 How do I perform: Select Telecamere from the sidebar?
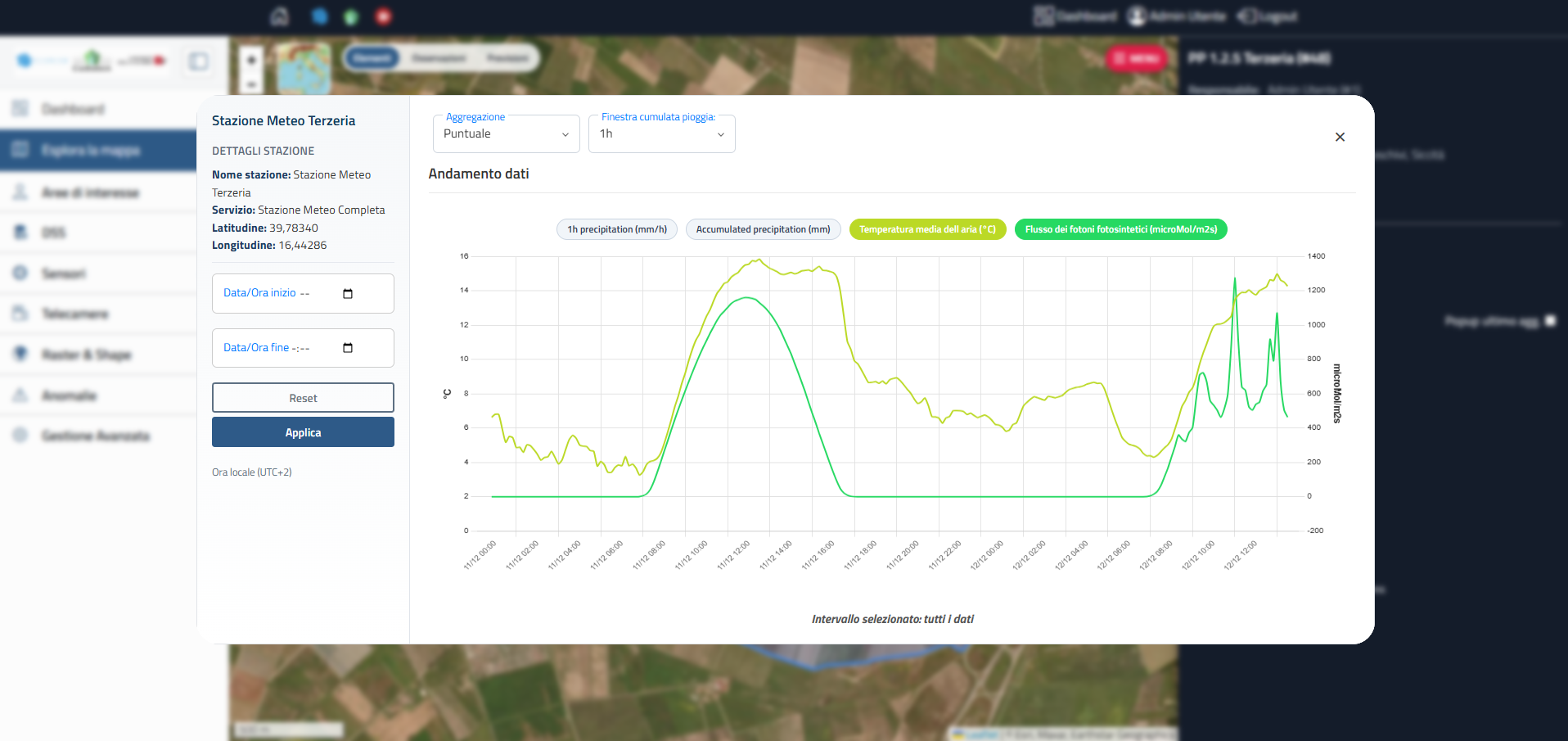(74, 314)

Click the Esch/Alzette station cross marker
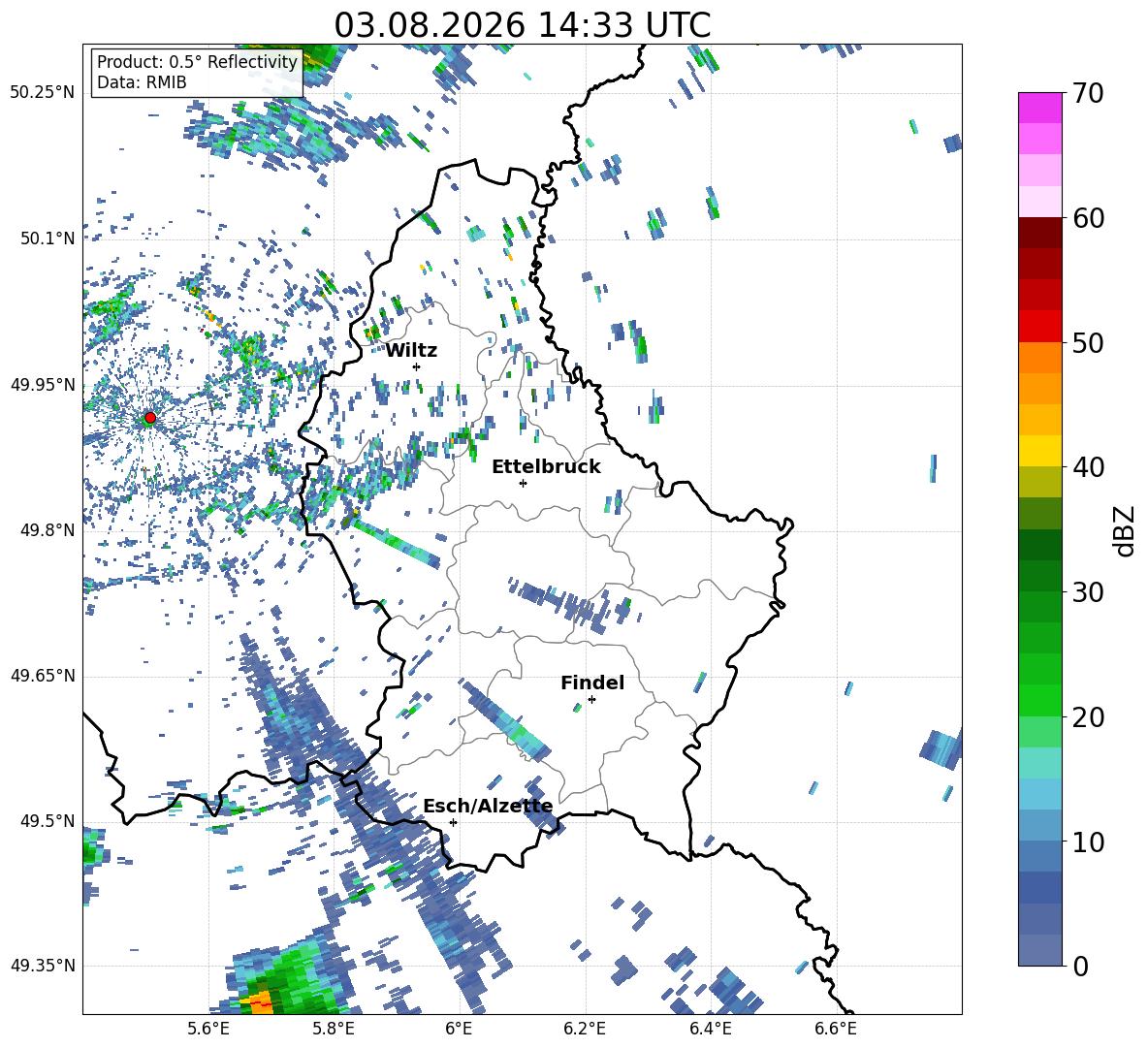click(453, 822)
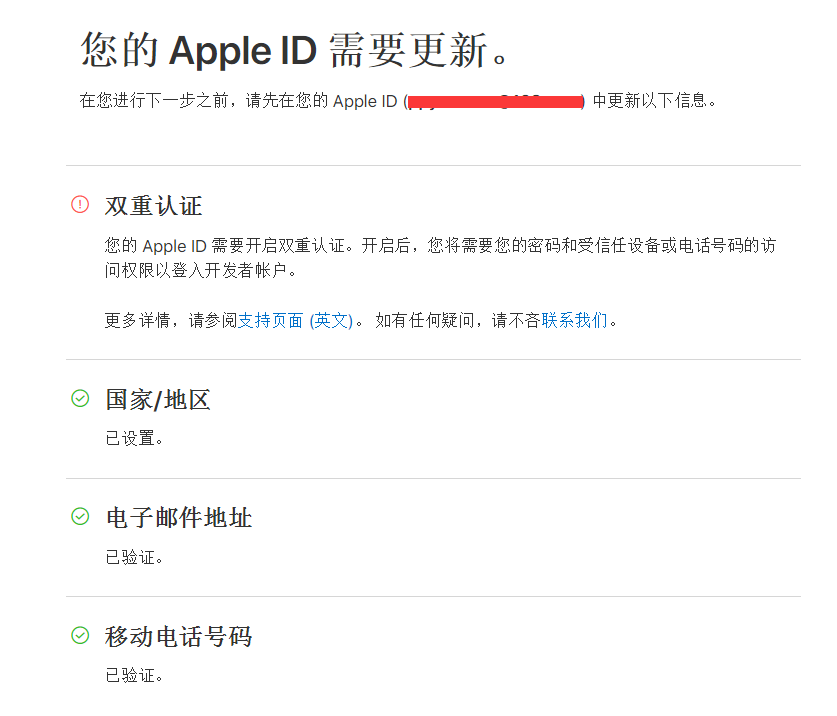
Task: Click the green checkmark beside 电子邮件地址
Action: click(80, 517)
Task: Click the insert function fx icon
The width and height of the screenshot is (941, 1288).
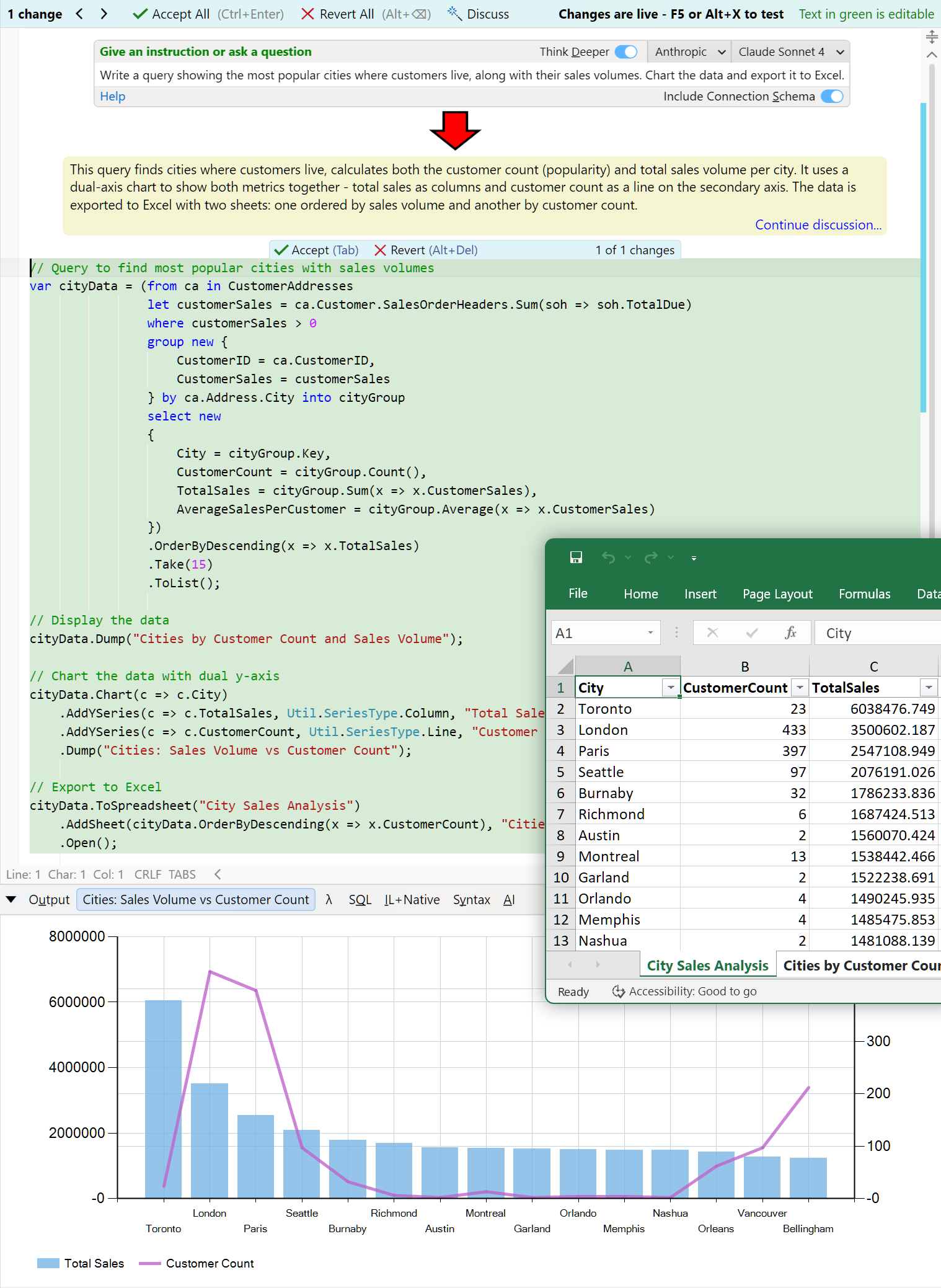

□ □ □ □ □ □ □

WORK INSTRUCTIONS ▸
Pictures are to be left out, while the records are copied word for word.

ANSWER ▸
 How do I perform: Select Telecamere from the sidebar?
(74, 314)

Click the Esch/Alzette station cross marker
click(453, 822)
Task: Click the green checkmark beside 电子邮件地址
Action: click(80, 517)
Task: Click the insert function fx icon
The width and height of the screenshot is (941, 1288).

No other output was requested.